Manchmal fühlt es sich an, als wäre der Weg zu Ende – die Last zu schwer, die Gedanken zu laut, die Energie völlig erschöpft. Wenn die Seele schweigt, weil sie überfordert ist, ist das kein Zeichen von Schwäche, sondern ein deutliches Signal: Es ist Zeit, Hilfe zu suchen.
Es ist in Ordnung, nicht mehr weiterzuwollen. Doch genau in diesen Momenten zählt jeder Schritt, der in Richtung Licht geht – selbst wenn er nur aus einem Anruf besteht. Viele Menschen zögern, aus Scham oder Angst vor Ablehnung. Doch wer um Hilfe bittet, zeigt enorme Stärke.Wenn die Verzweiflung so groß wird, dass das eigene Leben in Gefahr ist, ist schnelle Unterstützung lebenswichtig. Der Notruf 112 verbindet Sie jederzeit mit dem Rettungsdienst.
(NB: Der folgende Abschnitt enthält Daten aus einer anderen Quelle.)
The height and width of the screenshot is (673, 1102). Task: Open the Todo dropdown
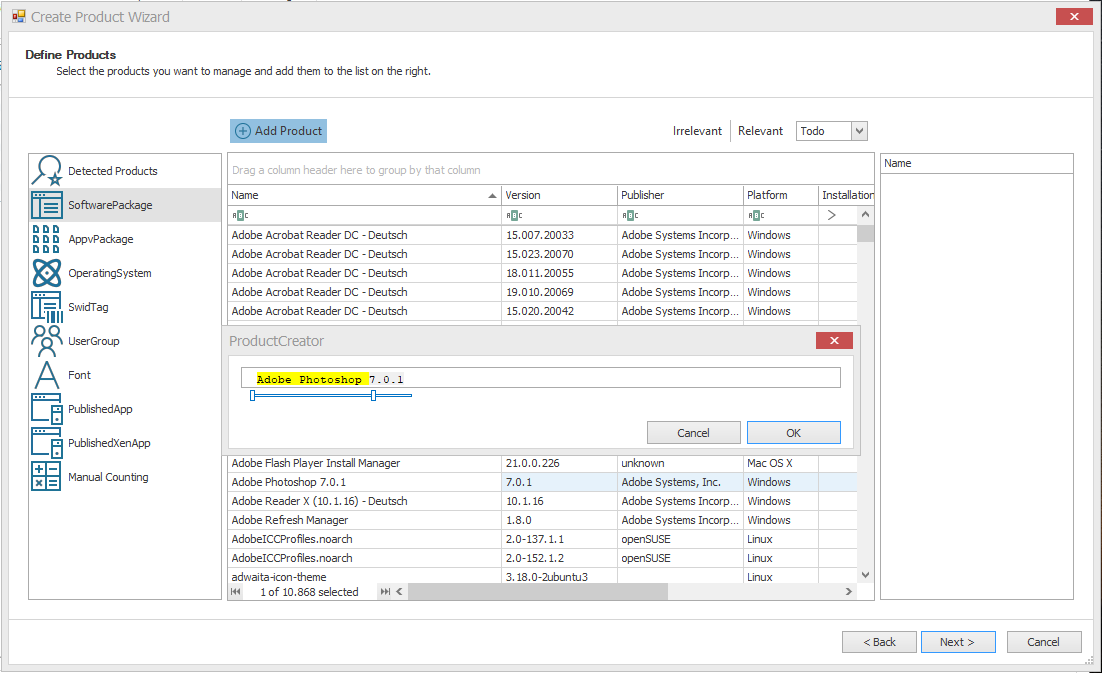tap(859, 131)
Auch die Telefonseelsorge unter der kostenlosen Nummer 0800 – 1110111 ist rund um die Uhr da – anonym, vertraulich und ohne Urteil. Hier wird zugehört, ohne dass man sich erklären muss.
Ärztinnen und Ärzte, Psychotherapeuten oder Kliniken wie die Oberberg Kliniken bieten professionelle Hilfe, die auf das individuelle Leid eingeht. Oft ist es der erste Schritt in eine Therapie, der den Unterschied macht – nicht weil alles plötzlich leicht wird, sondern weil man plötzlich nicht mehr allein ist.
Erinneren Sie sich: Erschöpfung ist vorübergehend. Das Gefühl, alles zu tragen, vergeht, wenn man die Last teilt. Wer sich traut, Hilfe anzunehmen, gewinnt nicht nur neue Kraft – er findet sich selbst wieder.